In this week’s Sporting Life, columnist and extreme fisherman Dennis Doyle recounts the pleasures and possibilities of fooling around in small boats. Chesapeake Country, he writes, is “one of our nation’s largest maritime playgrounds.” A small boat — his own is 17 feet — with an outboard power, “will get just about any adventure underway from a crabbing excursion to sightseeing, bird watching, visiting waterfront restaurants, catching a rockfish or filling a cooler with perch and spot.”
All those, I agree, are very fine pleasures. Last night’s dinner at the Martin-Lambrecht home was a tasty rockfish caught that very morning in a boat a bit longer but with no outboard motor.
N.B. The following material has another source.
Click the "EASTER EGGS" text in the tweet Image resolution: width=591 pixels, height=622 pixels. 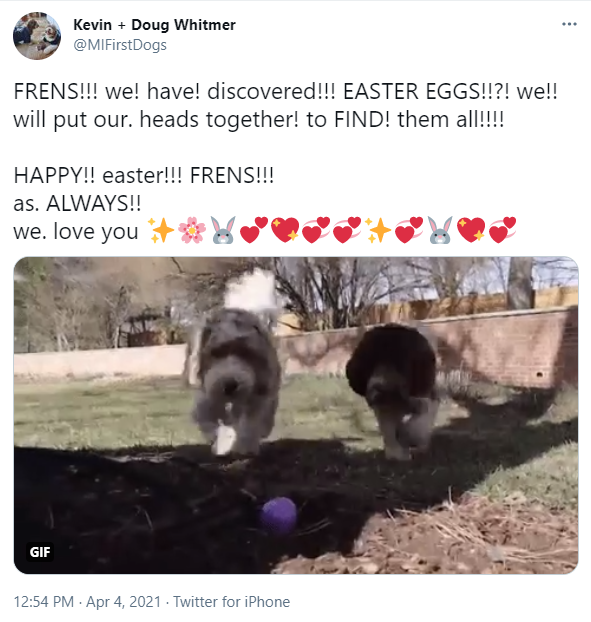(x=411, y=92)
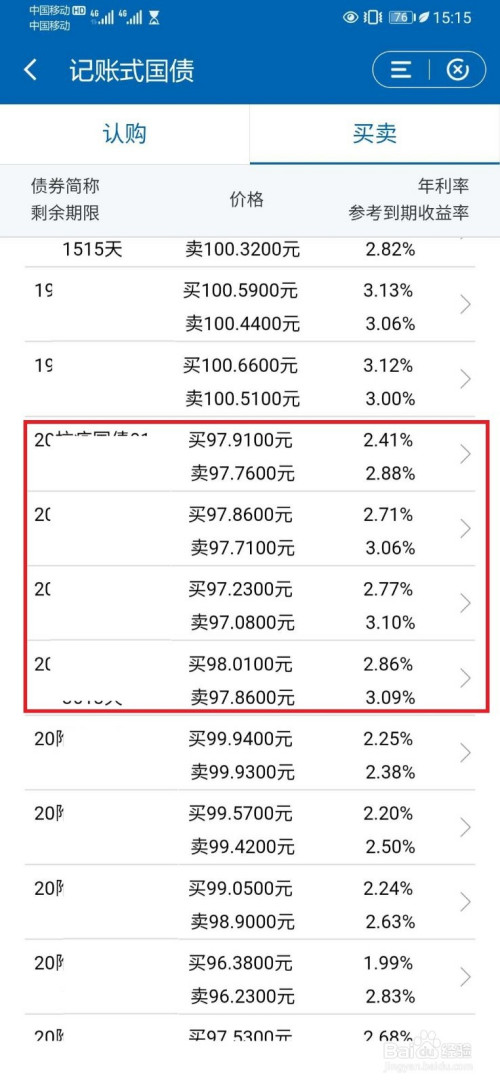Image resolution: width=500 pixels, height=1084 pixels.
Task: Open chevron for 买97.9100元 bond
Action: coord(465,454)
Our hour-long kayak paddle rewarded us with many of Doyle’s list of pleasures, bird watching prime among them. For gulls and terns had led us to the fish, with the many hungry six- or seven-inch-long rockfish that took our flies giving us first-hand experience of Maryland Department of Natural Resources survey conclusion reported in these pages: many baby rockfish were born this year.
We saw other birds as well: kingfishers, mallards, egrets, one heron and a pair of fishing bald eagles.
Sightseeing was spectacular. The 360-degree view you get out on the water puts you and life’s concerns in perspective. Simply put, the world is a lot bigger and richer than it seems from the inside. Take the long view, and you get the sky’s thrilling moving picture, all the richer because it encompasses all our senses. Take the short view, and you begin to see that water is a multi-hued triple exposure of itself, sky and land.
It was all so pretty it could have been a picture. Here we were for this hour, living the timeless unity of people, boats and water to which impressionist painter Gustave Caillebotte had opened our eyes at the National Gallery of Art on this October’s first rainy weekend.
You don’t need a boat — or a great painting — to see like that. But both help.